Según esta interpretación, a
la ilusión populista le ha seguido el correctivo liberal. Este consiste en una
fuerte devaluación, que mejora los ingresos del sector agropecuario y derrumba
el salario, complementada con restricción monetaria, freno al consumo y
atracción de capital externo bajo la forma de inversión o préstamos. Para
Diamand, con este modelo sucede lo mismo que con el otro: luego de algunos
éxitos iniciales se agota, poniendo otra vez la economía al límite. Su
explicación es increíblemente actual: "En algún momento del proceso
sobreviene una crisis de confianza. Los préstamos del exterior que habían
ingresado comienzan a huir.
Se produce una fuerte presión
sobre las reservas, una crisis en el mercado cambiario y una brusca
devaluación. Caen los salarios reales, disminuye la demanda, la tasa de
inflación otra vez aumenta vertiginosamente y se vuelve a caer en una recesión,
más profunda aún que la anterior". Diamand dice que los impulsores de
ambas corrientes explican el fracaso argumentando que no tuvieron suficiente
poder para imponer su programa.
Pero él tiene otra tesis: no
es el empate entre fuerzas lo que impide el progreso, sino la inconsistencia
intrínseca de ambos modelos. Ninguno de ellos logra eludir la restricción
externa, un rasgo característico de las economías que no pueden compensar con
los ingresos del agro la inmadurez de la industria y los servicios. Eso provoca
que cíclicamente el país se quede sin dólares. El drama de la escasez tuvo una
consecuencia impensada: varias veces, un mismo gobierno aplicó recetas
populistas y ortodoxas, como lo demuestran V. Arza y W. Brau en un paper
publicado estos días en el sitio Alquimias Económicas. La administración
saliente incurrió en esa ambigüedad.
En 1983 Diamand concluyó que
después de repetidas frustraciones el péndulo se había agotado. Escribió
entonces, con resonancias que llegan al presente: "Por primera vez en la
historia, está por asumir el poder la corriente popular sin que existan reservas
de divisas y, además, con más de la mitad de las exportaciones comprometidas
para el pago de los intereses de la deuda.
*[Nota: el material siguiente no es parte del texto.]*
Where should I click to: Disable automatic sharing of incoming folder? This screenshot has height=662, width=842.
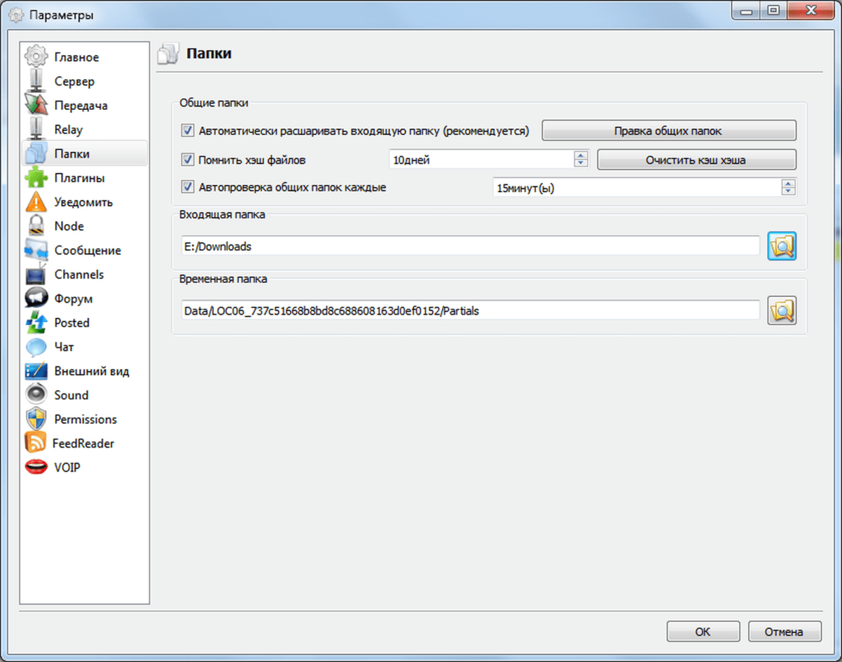(x=188, y=130)
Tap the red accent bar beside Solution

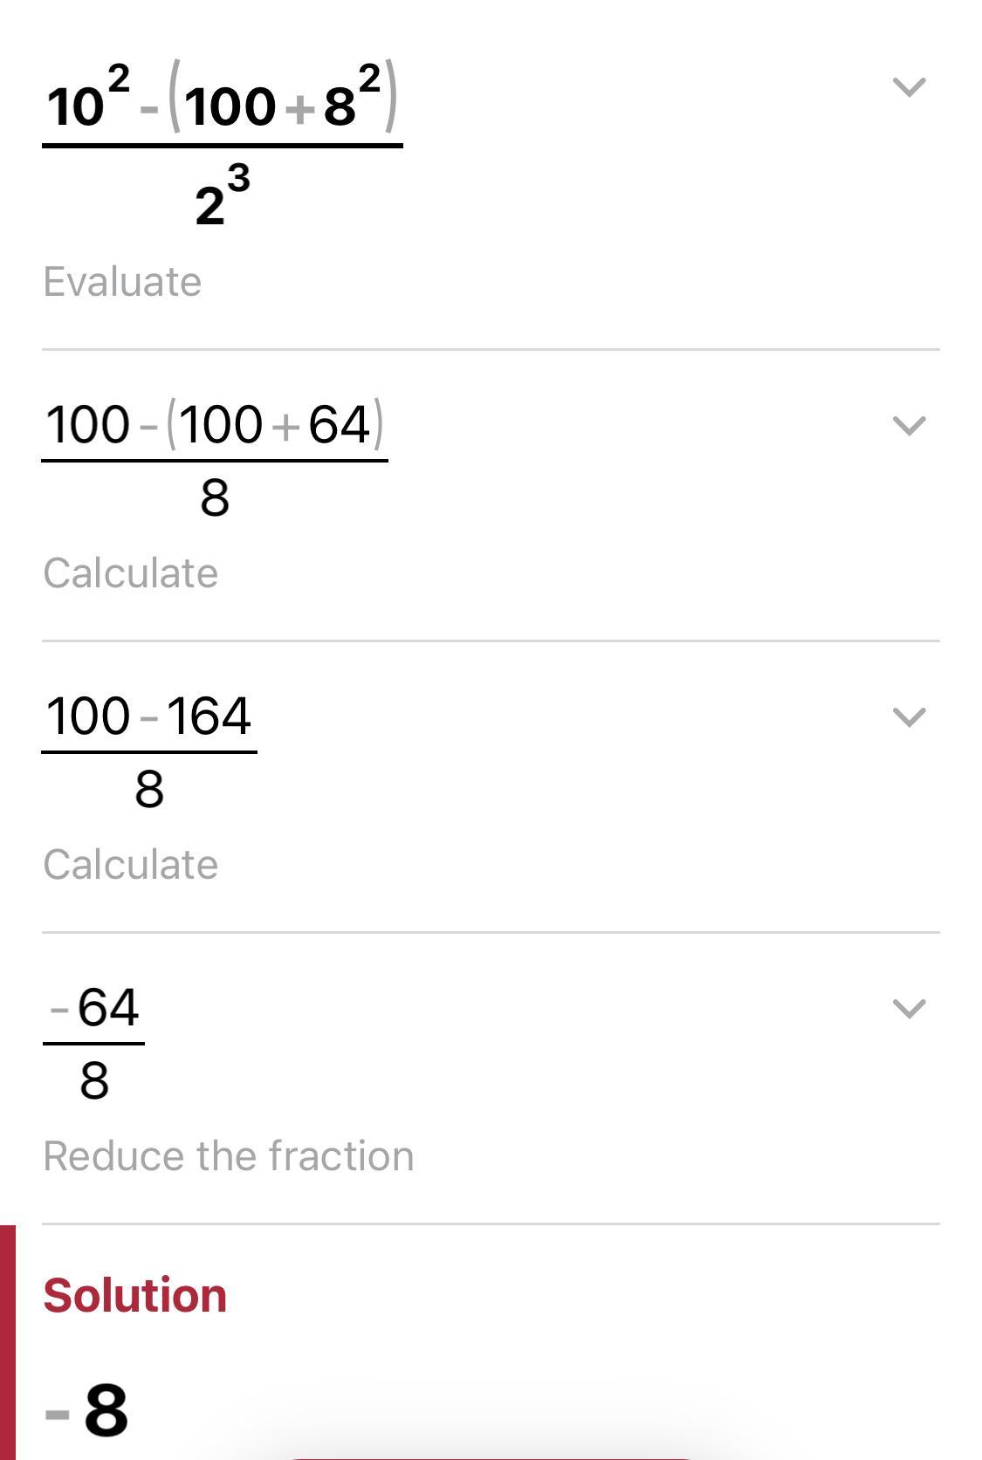(x=7, y=1342)
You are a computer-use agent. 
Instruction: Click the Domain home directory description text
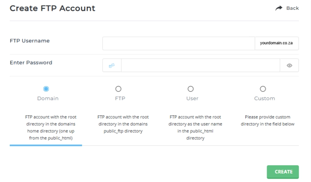(51, 128)
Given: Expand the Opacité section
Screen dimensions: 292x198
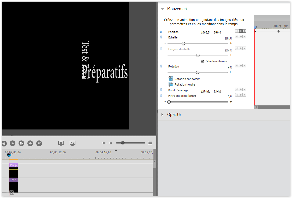Looking at the screenshot, I should (x=163, y=115).
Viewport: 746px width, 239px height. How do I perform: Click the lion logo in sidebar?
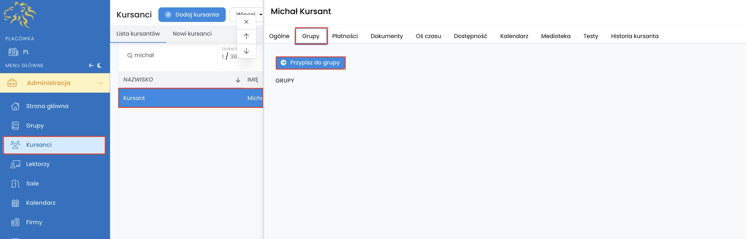click(20, 15)
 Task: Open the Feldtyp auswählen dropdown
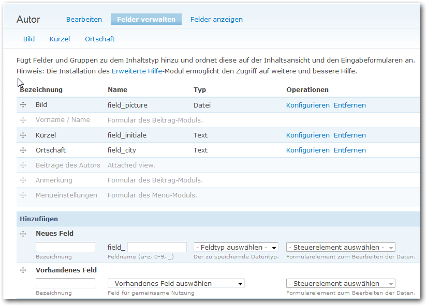coord(236,248)
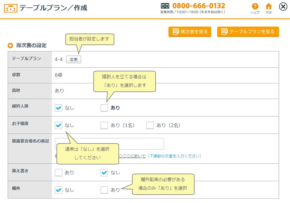Toggle 欄外 なし checkbox
Viewport: 290px width, 203px height.
(x=58, y=190)
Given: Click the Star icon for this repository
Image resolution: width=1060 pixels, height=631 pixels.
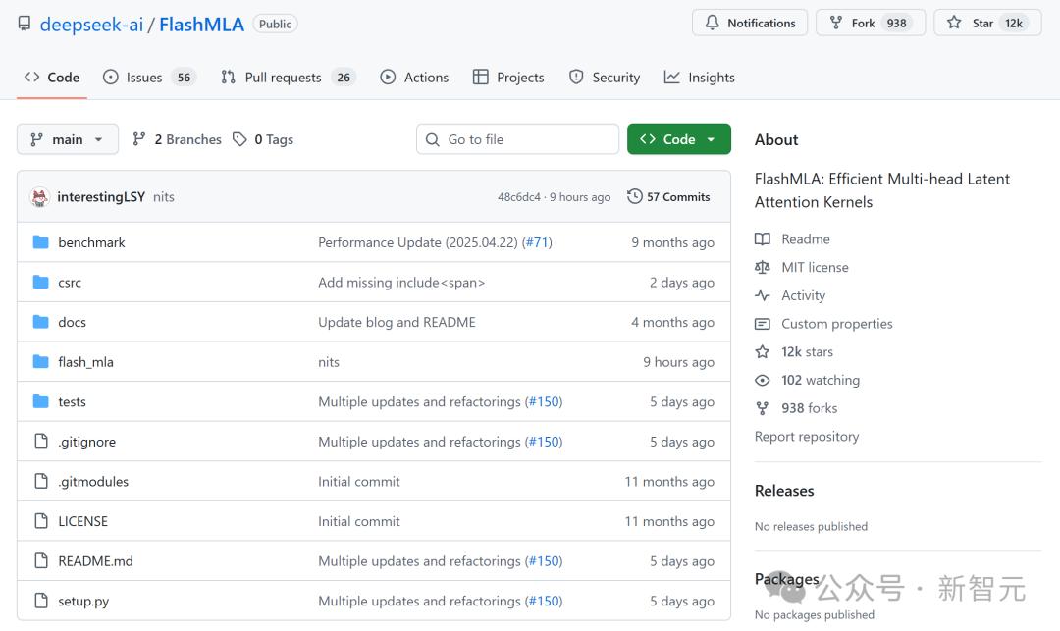Looking at the screenshot, I should coord(954,23).

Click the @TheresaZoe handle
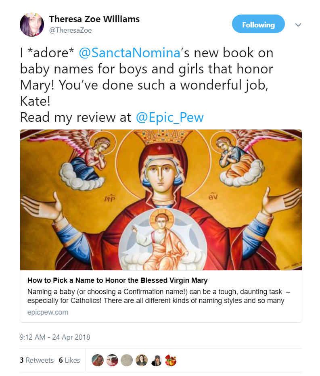(x=70, y=31)
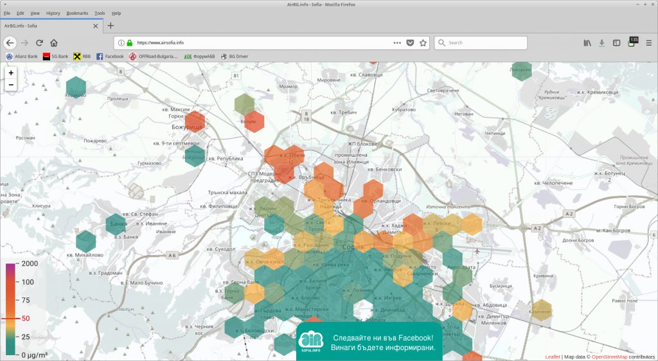The image size is (658, 361).
Task: Go to the Firefox home page
Action: coord(54,43)
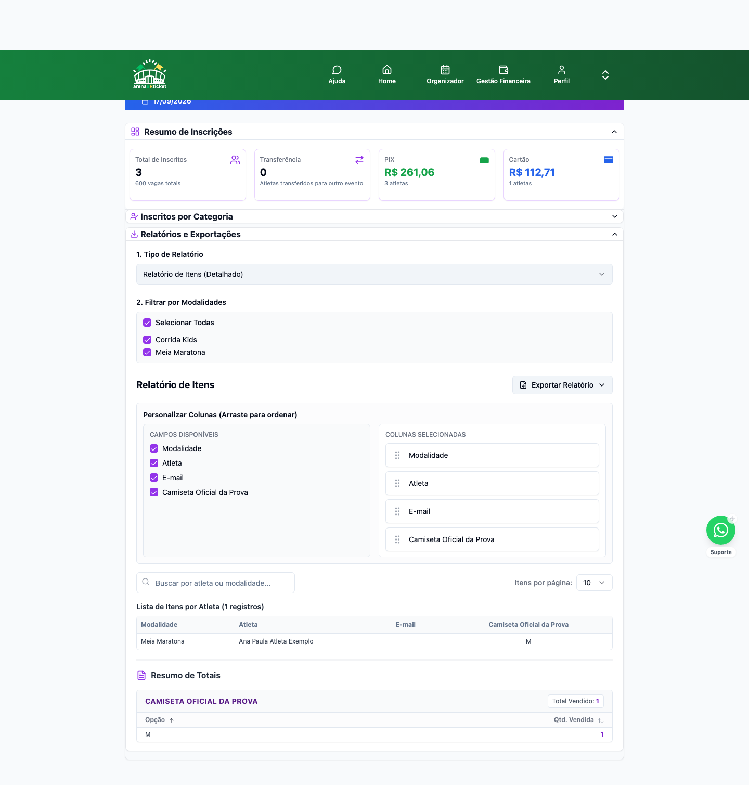Grab the drag handle for Camiseta Oficial column
Viewport: 749px width, 785px height.
pos(397,539)
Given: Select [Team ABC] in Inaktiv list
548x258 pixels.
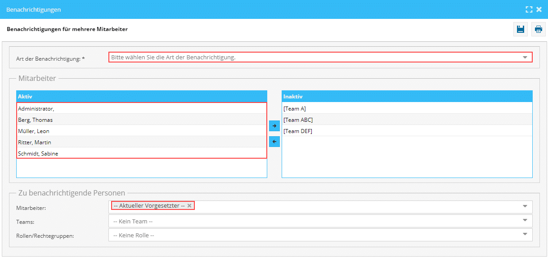Looking at the screenshot, I should pos(407,120).
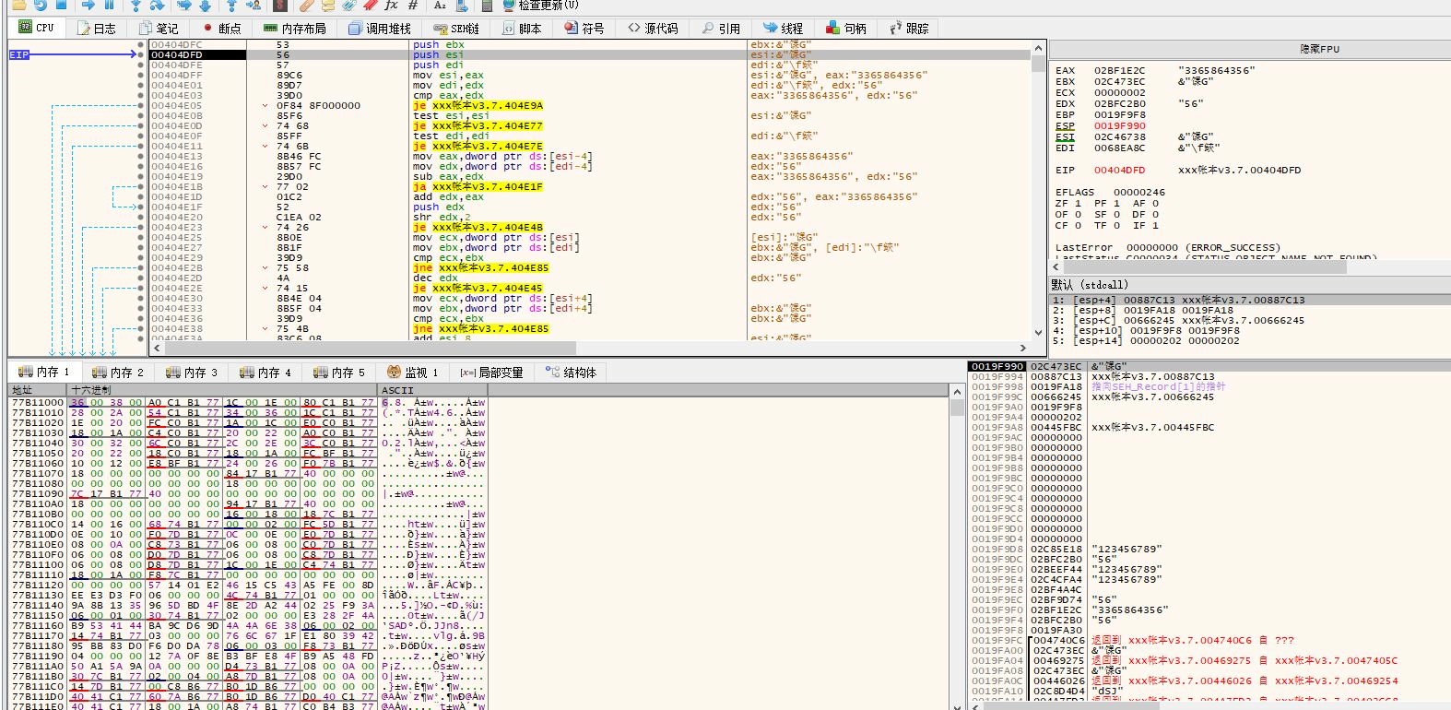Toggle breakpoint dot at address 00404DFF
Image resolution: width=1451 pixels, height=710 pixels.
pos(141,75)
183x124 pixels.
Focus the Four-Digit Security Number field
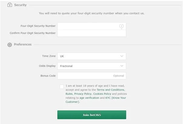tap(88, 26)
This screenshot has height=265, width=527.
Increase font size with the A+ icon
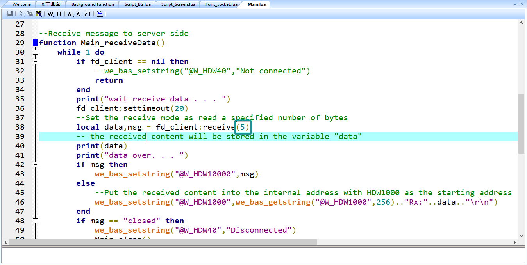(x=70, y=14)
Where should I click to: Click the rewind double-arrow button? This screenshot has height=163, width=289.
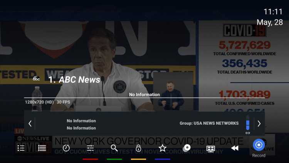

Esto significa que el gobierno
popular esta vez carecerá del margen de maniobra inicial con el que siempre
contó". Años después se repite el estrangulamiento, pero el estrés inicial
del próximo gobierno se debe a una inversión paradójica de la historia: cuando
debido al agotamiento de las reservas debería ser la hora de la ortodoxia, le
toca presidir al populismo.
En síntesis, la economía pendular
se terminó. Porque no hay reservas para que el producto crezca y porque el
endeudamiento o la emisión son inviables. Podría decirse, sin embargo, que esta
es una transición sin péndulo, aunque con brújula, si se repara en algunas
señales prometedoras: predisposición a transferir el poder ordenadamente,
equilibrio de fuerzas, redefinición de los liderazgos, conciencia de ambos
lados sobre los pocos caminos disponibles para resolver la crisis.
Tal vez sobre este piso
mínimo, y ante la amenaza de un mal mayor, se construyan acuerdos para afrontar
el problema que lo traba todo. Diamand describió la cuestión con claridad, pero
acaso sin imaginar que la agonía se prolongaría casi cuatro décadas: "O la
Argentina queda condenada a una permanente recesión, con consecuencias sociales
y políticas imprevisibles, o aprenderá finalmente a superar la restricción
externa que limita el crecimiento de su economía".